(WHAT THE EXERCISE ASKS)
Would you give back exactly the lines from the line with "Screen dimensions: 1080x824" through the end of the entries below, both included, but none of the pictures?

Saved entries
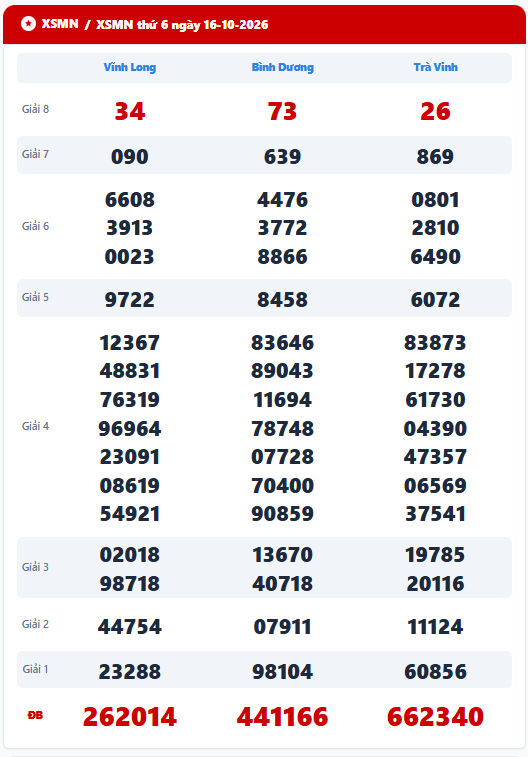Select the Vĩnh Long province header
528x757 pixels.
pyautogui.click(x=130, y=67)
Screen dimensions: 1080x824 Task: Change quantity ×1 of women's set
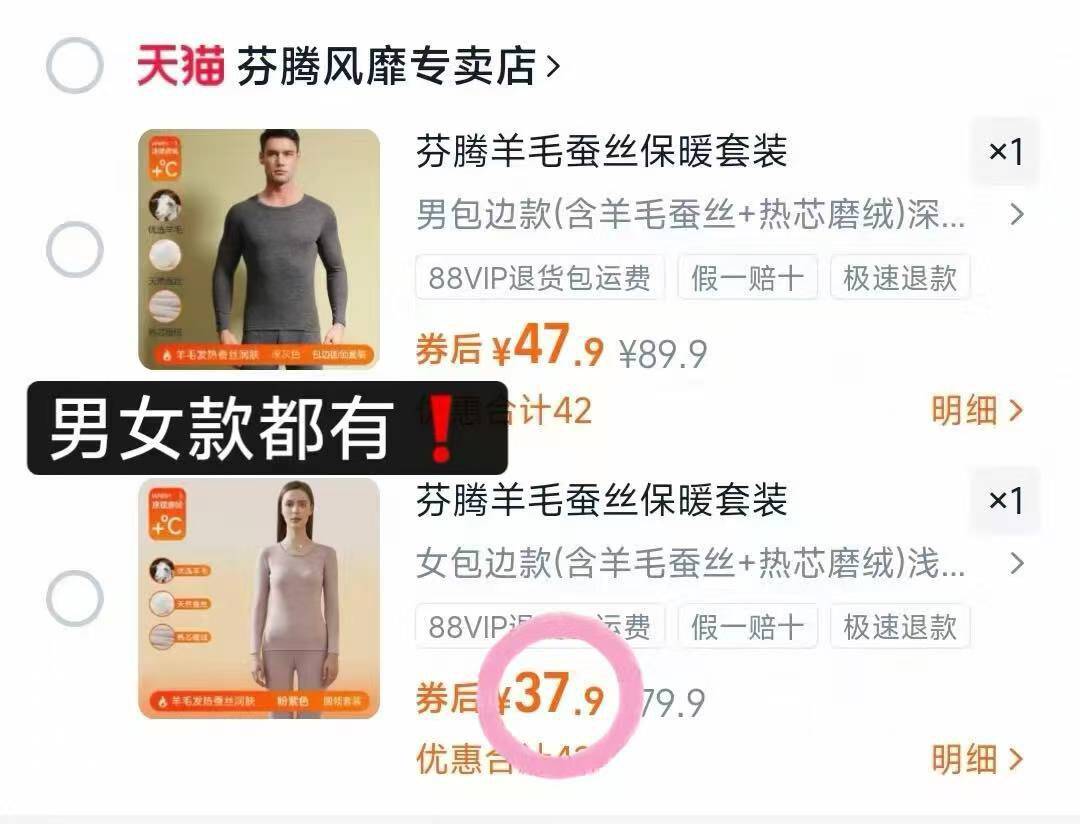[x=1005, y=500]
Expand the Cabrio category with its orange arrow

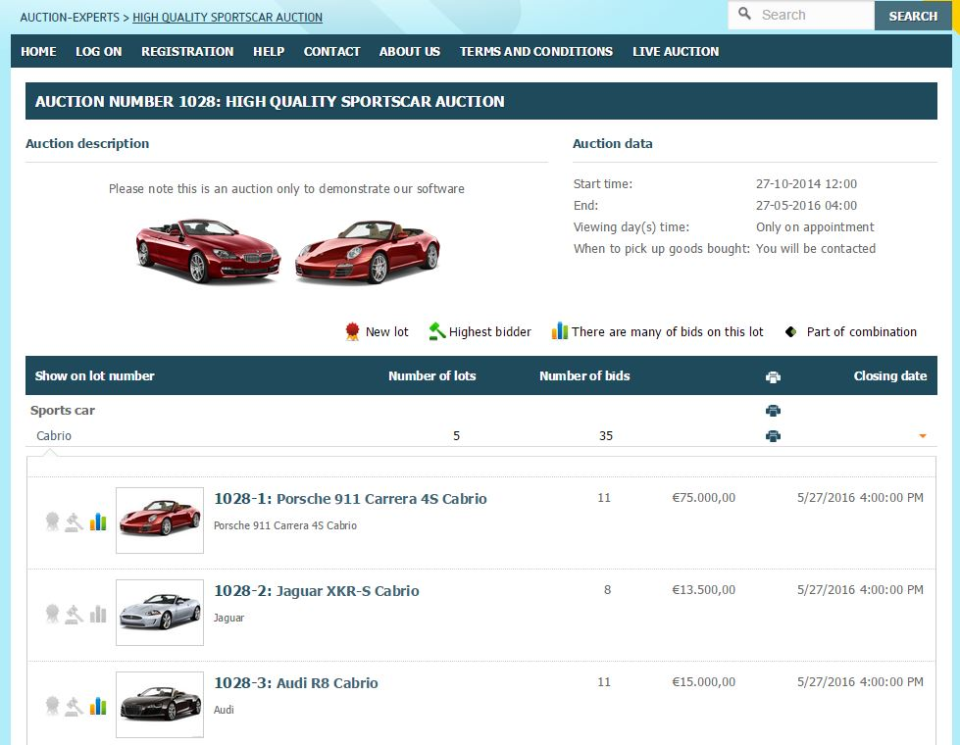point(922,435)
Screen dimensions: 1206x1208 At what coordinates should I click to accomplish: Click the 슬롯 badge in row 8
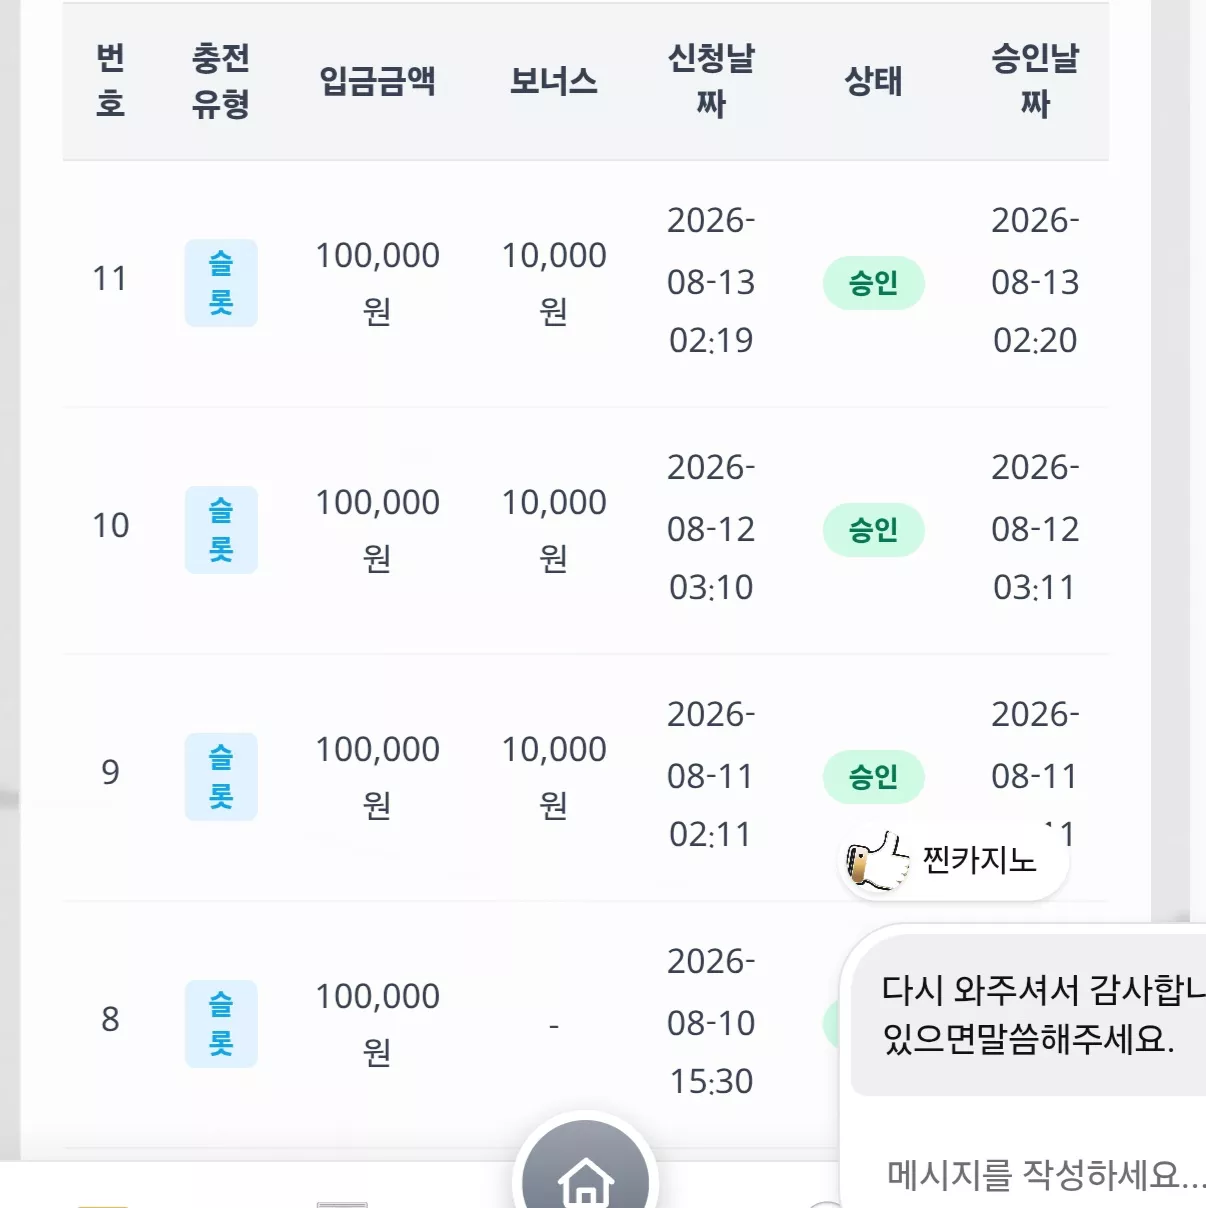tap(221, 1024)
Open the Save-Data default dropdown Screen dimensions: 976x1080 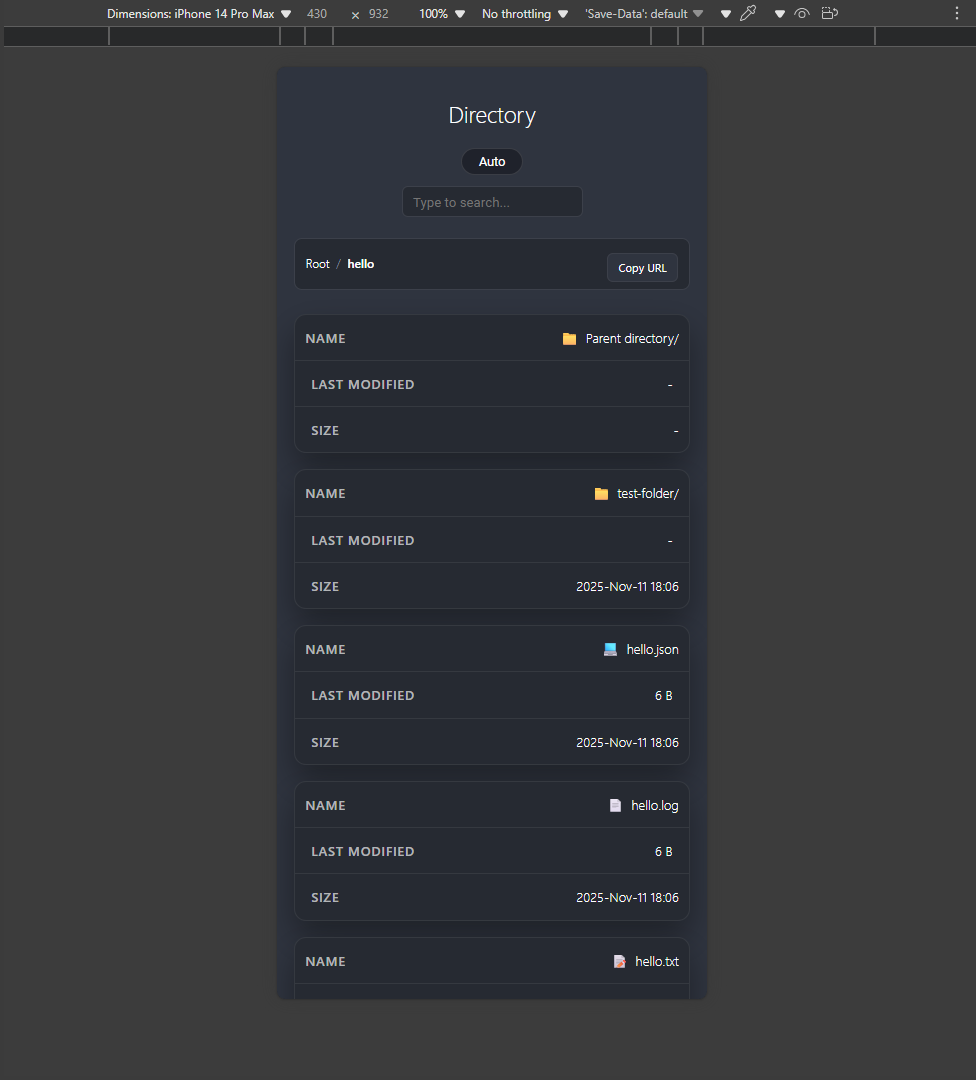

(FINISHED EXERCISE)
Screen dimensions: 1080x824 Task: Change quantity ×1 of women's set
[x=1005, y=500]
Expand the Cabrio category with its orange arrow

point(922,435)
Screen dimensions: 1206x1208 At what coordinates should I click to accomplish: Click the 슬롯 badge in row 8
tap(221, 1024)
Open the Save-Data default dropdown Screen dimensions: 976x1080 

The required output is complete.